§ **Rows**:
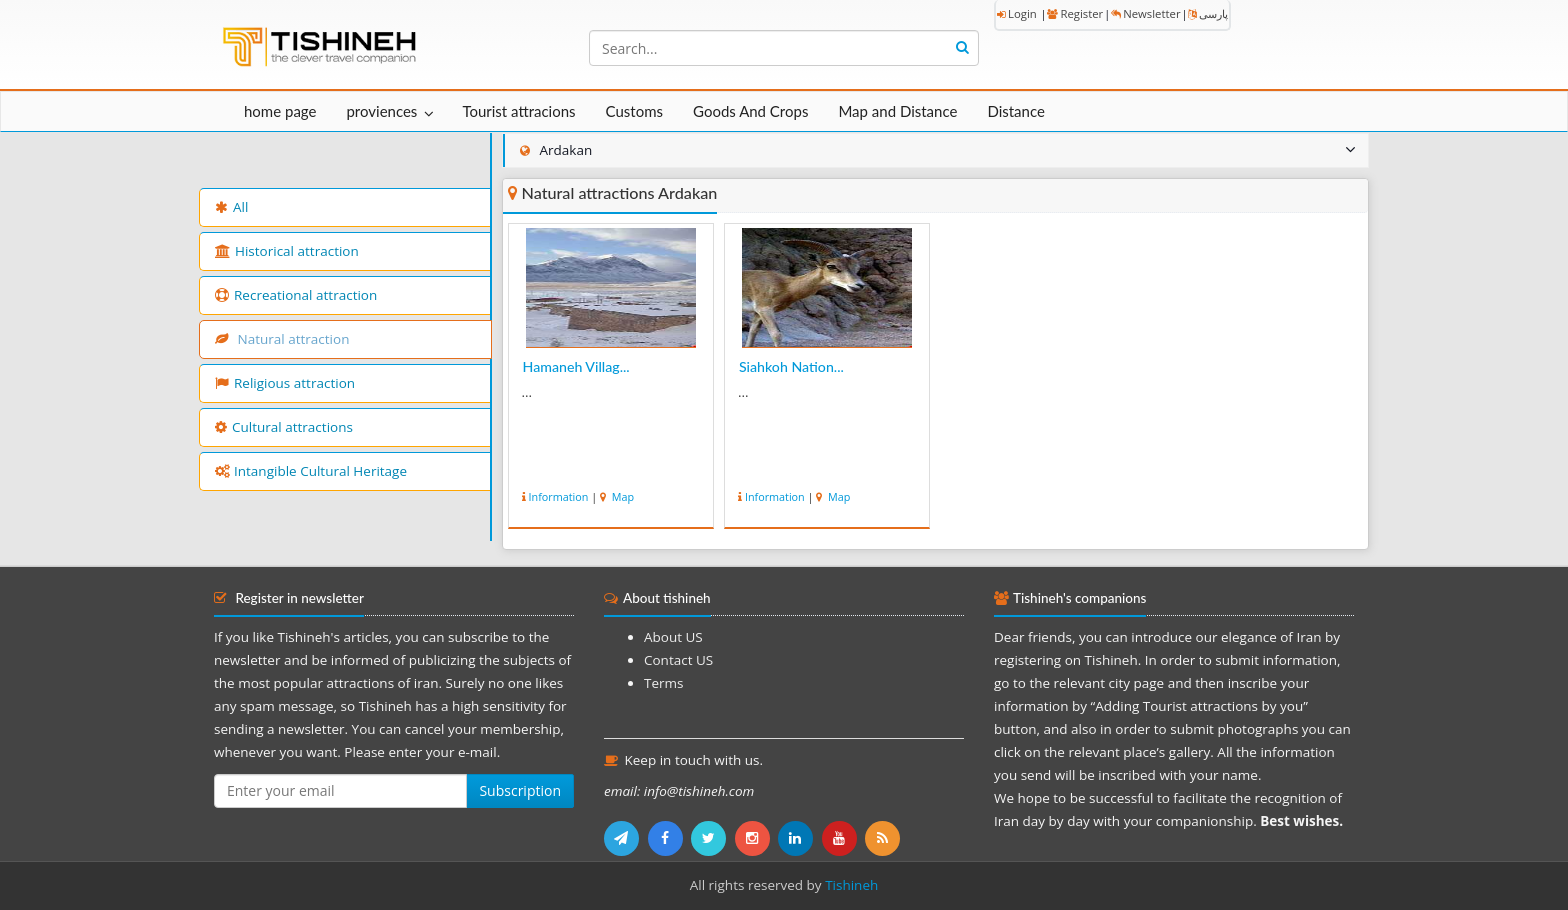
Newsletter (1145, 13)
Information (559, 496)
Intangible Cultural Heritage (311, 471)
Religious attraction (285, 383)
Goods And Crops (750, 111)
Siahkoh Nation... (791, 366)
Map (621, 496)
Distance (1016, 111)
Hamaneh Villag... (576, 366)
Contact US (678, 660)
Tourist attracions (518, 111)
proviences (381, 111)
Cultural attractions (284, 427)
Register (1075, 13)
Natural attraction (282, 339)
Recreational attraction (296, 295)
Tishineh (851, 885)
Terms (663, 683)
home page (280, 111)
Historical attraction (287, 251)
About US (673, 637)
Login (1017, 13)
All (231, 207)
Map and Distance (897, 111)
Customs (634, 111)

§ **Task goal**: Pull every line of text from the records above without changing a character, and leave the pictures out of your answer.

§ **Result of this task**:
Newsletter (1145, 13)
Information (559, 496)
Intangible Cultural Heritage (311, 471)
Religious attraction (285, 383)
Goods And Crops (750, 111)
Siahkoh Nation... (791, 366)
Map (621, 496)
Distance (1016, 111)
Hamaneh Villag... (576, 366)
Contact US (678, 660)
Tourist attracions (518, 111)
proviences (381, 111)
Cultural attractions (284, 427)
Register (1075, 13)
Natural attraction (282, 339)
Recreational attraction (296, 295)
Tishineh (851, 885)
Terms (663, 683)
home page (280, 111)
Historical attraction (287, 251)
About US (673, 637)
Login (1017, 13)
All (231, 207)
Map and Distance (897, 111)
Customs (634, 111)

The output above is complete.